"Kedua belah pihak memang telah saling memaafkan di hadapan penyidik Polsek Cibadak pada Kamis (19/6) lalu. Namun dalam konteks perkara ini, melekat juga profesi AS sebagai seorang jurnalis yang dilindungi undang-undang, yang telah di intimidasi / ancaman dalam aktivitasnya. Sehingga, kejadian ini bisa menjadi sinyal bahaya karena dapat mengancam kebebasan Pers" ujar Jaya Taruna.
Menurut Jaya, Kita menghormati upaya hukum dengan pendekatan keadilan restoratif. Namun, seharusnya dilihat juga motif perkaranya, karena ancaman terhadap jurnalis ini bermula dari aktivitas jurnalistik AS yang mempertanyakan izin camping ground milik PT. Bogorindo Cemerlang.
"Gara-gara pemberitaan ini pembangunan dihentikan, ternyata pihak PT.Bogorindo memang belum mempunyai ijin, sehingga pemerintah daerah serta publik akhirnya tahu," kata jaya Taruna.

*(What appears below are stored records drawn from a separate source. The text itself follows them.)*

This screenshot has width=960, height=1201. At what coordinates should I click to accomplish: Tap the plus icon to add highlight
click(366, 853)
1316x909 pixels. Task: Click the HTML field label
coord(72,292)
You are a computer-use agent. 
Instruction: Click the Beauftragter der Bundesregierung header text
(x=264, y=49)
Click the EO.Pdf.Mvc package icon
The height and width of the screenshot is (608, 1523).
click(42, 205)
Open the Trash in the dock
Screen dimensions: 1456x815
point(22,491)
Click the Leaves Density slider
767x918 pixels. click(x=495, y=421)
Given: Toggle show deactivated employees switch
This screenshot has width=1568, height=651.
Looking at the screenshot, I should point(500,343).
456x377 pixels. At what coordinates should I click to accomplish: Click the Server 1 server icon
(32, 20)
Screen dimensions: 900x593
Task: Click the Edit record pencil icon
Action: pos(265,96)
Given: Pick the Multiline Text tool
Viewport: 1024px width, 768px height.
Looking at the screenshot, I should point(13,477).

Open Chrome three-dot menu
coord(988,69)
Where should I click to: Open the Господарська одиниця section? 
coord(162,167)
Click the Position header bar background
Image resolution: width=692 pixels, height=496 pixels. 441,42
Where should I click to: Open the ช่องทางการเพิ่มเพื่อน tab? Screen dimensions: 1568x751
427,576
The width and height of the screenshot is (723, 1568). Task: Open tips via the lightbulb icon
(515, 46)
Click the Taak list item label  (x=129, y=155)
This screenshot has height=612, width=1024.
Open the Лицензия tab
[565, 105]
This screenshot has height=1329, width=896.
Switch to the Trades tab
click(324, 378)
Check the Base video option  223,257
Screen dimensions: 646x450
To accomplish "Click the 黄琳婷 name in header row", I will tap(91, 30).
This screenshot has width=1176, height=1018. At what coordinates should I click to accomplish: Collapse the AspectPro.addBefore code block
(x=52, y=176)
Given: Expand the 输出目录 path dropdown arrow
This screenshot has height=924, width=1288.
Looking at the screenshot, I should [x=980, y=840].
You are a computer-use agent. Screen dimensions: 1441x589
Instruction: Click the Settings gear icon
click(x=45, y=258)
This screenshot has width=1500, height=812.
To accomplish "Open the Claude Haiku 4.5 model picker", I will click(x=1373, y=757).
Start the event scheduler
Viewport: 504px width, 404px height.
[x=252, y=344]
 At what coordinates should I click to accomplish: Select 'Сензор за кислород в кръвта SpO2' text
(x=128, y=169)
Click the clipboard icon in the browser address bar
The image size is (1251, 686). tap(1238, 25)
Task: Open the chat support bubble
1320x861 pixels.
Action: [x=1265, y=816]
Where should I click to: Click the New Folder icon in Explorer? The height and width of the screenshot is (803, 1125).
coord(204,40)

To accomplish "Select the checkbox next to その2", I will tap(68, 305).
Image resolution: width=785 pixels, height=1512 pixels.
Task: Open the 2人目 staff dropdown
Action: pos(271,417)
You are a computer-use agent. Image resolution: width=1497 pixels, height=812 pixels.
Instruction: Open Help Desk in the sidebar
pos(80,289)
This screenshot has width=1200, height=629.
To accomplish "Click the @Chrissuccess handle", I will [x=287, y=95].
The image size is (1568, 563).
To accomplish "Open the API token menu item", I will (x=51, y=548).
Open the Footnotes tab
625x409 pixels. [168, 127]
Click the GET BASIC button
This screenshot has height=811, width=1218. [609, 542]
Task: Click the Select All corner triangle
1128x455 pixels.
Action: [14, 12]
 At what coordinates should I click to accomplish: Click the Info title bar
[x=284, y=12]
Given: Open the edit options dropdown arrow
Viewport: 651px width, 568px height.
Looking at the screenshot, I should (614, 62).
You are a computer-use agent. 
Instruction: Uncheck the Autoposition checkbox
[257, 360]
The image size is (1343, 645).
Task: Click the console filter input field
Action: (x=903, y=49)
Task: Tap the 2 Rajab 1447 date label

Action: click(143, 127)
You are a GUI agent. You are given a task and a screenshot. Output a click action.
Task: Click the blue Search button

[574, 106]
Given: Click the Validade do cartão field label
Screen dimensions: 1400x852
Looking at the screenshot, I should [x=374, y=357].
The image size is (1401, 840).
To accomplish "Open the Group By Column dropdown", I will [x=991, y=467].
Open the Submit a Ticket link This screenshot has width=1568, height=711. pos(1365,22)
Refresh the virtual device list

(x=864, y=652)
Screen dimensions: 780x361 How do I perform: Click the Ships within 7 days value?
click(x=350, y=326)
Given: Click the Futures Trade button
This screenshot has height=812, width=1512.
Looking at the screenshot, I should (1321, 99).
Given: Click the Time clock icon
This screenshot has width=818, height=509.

Selain sanksi yang terdapat dalam UU Pers, menghalangi tugas jurnalistik, ditambah ancaman melalui aplikasi perpesanan yang dilakukan oknum security Bogorindo berinisial AT dan CA, ini juga melanggar UU ITE yang ancamannya hingga 4 tahun penjara.
"Seharusnya ada sanksi tegas terhadap pelaku yang mengebiri kebebasan pers, jika tidak maka kejadian serupa akan terus terjadi kepada jurnalis lainnya, FPII sudah pengalaman menghadapi manusia-manusia seperti ini. Kami akan terus mengawal kasus ini," pungkasnya.
Dari kasus oknum security PT Bogorindo Cemerlang ini, Jaya kembali mengingatkan betapa pentingnya perlindungan terhadap kebebasan pers dan keamanan jurnalis di Indonesia. Pihak berwajib diharapkan dapat memberikan perhatian serius terhadap kasus-kasus intimidasi terhadap jurnalis, sehingga pelakunya mendapat sanksi dan hukuman yang setimpal.